Steinbeck wrote to a friend after completing his manuscript, "I finished my book a week ago. [...] Much the longest and surely the most difficult work I have ever done... I have put all the things I have wanted to write all my life. This is 'the book.' If it is not good I have fooled myself all the time. I don't mean I will stop but this is a definite milestone and I feel released. Having done this I can do anything I want. Always I had this book waiting to be written."

Reception 
Upon its release in September 1952, the general reading public took East of Eden to its heart and quickly propelled it to the number one spot on the fiction best-seller list. In a letter to a friend, Steinbeck wrote "I am getting flocks of letters .... People write as though it were their book."

However, literary critics were not as gracious. The novel was not well received by critics, who found it heavy-handed and unconvincing, especially in its use of Biblical allusion. Many critics found the novel repulsive yet captivating due to its portrayal of violence and sexual sadism.
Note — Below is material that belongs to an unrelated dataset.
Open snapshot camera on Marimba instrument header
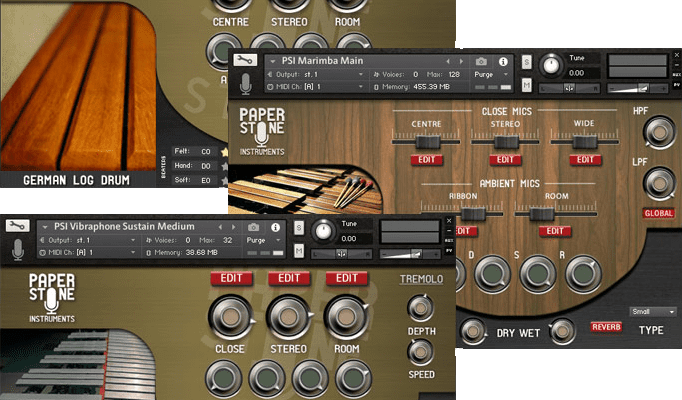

In particular, critics found the character Cathy (and her brutality) to be wildly unbelievable and off-putting. Others found Steinbeck's philosophy to be too strong in the novel, and claimed that he was a moralist. According to critics, Steinbeck's portrayal of good and evil was both hyperbolic and oversimplified, especially in the character of Cathy.

Besides criticizing the major themes of the novel, others attacked his construction and narrative. For example, critics were perplexed at a lack of unity in the novel as Steinbeck attempted to incorporate the stories of two families. Many found the first-person narration distracting, as it appears inconsistently throughout the novel. Critics also disparaged the symbolism as obvious, the narrative as disorganized, and the characters as unrealistic.

These aspects are what the reading public loved. East of Eden became an instant bestseller in November 1952, a month after it was released, and is now considered one of Steinbeck's finest achievements. About 50,000 copies of the novel are sold each year. Its popularity skyrocketed once again in 2003 after being named Oprah's Book Club pick; it gained the top spot in the New York Times' Paperback Best Sellers list, and remains exceedingly popular with the general reading public.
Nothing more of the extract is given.